In a recent article (October 7, 2012), entitled, “The patent, used as a sword“, the New York Times gives a critical view of the current state of the US patent system:
Patents are vitally important to protecting intellectual property. Plenty of creativity occurs within the technology industry, and without patents, executives say they could never justify spending fortunes on new products. And academics say that some aspects of the patent system, like protections for pharmaceuticals, often function smoothly.
However, many people argue that the nation’s patent rules, intended for a mechanical world, are inadequate in today’s digital marketplace. Unlike patents for new drug formulas, patents on software often effectively grant ownership of concepts, rather than tangible creations. Today, the patent office routinely approves patents that describe vague algorithms or business methods, like a software system for calculating online prices, without patent examiners demanding specifics about how those calculations occur or how the software operates.
As a result, some patents are so broad that they allow patent holders to claim sweeping ownership of seemingly unrelated products built by others. Often, companies are sued for violating patents they never knew existed or never dreamed might apply to their creations, at a cost shouldered by consumers in the form of higher prices and fewer choices.
The extent to which software should be patented has been – and still is – a topic of intense debate. Nowadays, there is no harmonization across countries on this matter. As indicated in the quote above, the US Patent and Trademark Office broadly grants patents that may be referred to as software patents (and it has been doing so since at least the early 1970s). In contrast, the European Patent Office has adopted a more restrictive approach (see here):
Programs for computers as such are excluded from patentability (…) a program for a computer is not patentable if it does not have the potential to cause a “further technical effect” which must go beyond the inherent technical interactions between hardware and software.
(…) A patent application for an Internet auction system was not granted because the system used conventional computer technology and computer networks – which meant it made no inventive technical contribution to the level of existing technology. Such a system may provide business advancement to its users, but that is not the type of advancement required by the EPO.
On the flip side, the problem of improving signal strengths between mobile phones is a technical problem, even if it is solved by modifications to the phone software rather than its hardware. Such an invention would obtain a patent, provided that the solution is also novel and inventive.
The contrasting approaches of the USPTO and the EPO are in terms of “patentability”: what are the conditions for a software (or a “computer-implemented invention” in the European terminology) to be patentable? Another, and potentially complementary, way to tackle the issue would be to discuss the “patent term” for software.
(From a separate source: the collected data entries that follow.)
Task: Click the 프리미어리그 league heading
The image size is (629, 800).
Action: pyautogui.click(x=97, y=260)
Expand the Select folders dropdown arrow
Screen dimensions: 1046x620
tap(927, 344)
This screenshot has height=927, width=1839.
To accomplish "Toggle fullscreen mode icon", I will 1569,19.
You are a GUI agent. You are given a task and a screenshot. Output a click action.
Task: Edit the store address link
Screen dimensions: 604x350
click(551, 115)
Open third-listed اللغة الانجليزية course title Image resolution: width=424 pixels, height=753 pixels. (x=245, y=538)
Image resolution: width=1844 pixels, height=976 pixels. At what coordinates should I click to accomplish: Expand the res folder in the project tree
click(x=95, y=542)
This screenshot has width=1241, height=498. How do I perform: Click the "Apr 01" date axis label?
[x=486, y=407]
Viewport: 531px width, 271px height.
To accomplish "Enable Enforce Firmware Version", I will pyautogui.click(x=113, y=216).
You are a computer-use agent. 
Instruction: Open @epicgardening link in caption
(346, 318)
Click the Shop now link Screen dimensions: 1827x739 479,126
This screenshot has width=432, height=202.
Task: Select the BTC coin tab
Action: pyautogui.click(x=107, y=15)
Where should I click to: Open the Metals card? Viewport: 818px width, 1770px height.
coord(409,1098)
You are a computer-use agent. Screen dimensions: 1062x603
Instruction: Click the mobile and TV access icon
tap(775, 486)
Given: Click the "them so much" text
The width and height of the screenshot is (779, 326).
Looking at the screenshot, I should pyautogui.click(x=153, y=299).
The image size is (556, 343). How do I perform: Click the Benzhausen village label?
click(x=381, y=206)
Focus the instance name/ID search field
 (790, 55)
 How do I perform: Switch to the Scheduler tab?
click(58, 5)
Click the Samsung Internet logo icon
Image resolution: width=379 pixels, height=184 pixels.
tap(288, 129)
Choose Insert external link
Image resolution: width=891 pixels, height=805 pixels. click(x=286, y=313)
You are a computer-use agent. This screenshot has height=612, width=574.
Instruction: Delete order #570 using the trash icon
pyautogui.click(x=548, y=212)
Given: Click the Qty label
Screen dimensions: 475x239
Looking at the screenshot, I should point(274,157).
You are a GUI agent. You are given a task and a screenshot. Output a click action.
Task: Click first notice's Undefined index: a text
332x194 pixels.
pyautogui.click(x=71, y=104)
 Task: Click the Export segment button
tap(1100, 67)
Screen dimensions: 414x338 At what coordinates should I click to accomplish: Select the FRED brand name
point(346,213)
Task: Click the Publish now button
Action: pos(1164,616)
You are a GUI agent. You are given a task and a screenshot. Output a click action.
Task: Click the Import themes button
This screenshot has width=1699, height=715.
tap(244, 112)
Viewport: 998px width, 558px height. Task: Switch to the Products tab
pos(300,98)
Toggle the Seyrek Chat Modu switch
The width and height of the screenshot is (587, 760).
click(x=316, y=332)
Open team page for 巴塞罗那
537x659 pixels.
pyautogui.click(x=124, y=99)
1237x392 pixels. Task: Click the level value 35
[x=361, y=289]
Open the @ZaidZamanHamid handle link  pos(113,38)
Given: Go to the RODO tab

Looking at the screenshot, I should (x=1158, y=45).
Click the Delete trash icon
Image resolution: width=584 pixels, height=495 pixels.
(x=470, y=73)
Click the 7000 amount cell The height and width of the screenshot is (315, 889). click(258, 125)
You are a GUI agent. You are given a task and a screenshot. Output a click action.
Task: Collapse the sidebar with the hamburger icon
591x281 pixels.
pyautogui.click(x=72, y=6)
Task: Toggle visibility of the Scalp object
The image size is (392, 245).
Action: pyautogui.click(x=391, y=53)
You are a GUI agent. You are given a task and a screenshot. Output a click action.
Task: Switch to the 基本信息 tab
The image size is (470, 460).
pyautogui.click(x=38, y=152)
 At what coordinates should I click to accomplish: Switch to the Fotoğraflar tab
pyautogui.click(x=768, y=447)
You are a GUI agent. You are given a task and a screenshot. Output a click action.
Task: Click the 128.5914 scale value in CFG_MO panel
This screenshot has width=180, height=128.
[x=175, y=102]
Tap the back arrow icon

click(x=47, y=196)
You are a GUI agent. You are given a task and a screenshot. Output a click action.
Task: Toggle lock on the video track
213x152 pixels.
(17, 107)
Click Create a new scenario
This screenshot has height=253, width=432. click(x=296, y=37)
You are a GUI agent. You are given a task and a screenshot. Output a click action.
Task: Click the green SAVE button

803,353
Some scholars, among them Richard Posner (Federal appeals court judge and professor at at the University of Chicago Law School), recommend a shorter patent term for digital technologies.
How long should software patents last? Although Posner does not propose an explicit length, others do. For instance, according to the Electronic Frontier Foundation,
A patent covering software should survive for a term of five years, beginning from the date the application is filed.
And you? What do you think? If you had to weigh the pros and cons of software patents, what patent duration (between 0 and 20 years) would you recommend? To help you organize your thoughts, you can use the framework proposed by William Nordhaus in his book “Innovation, Growth, and Welfare” published in 1969 (for a presentation of this framework, see the slides for Lecture 4).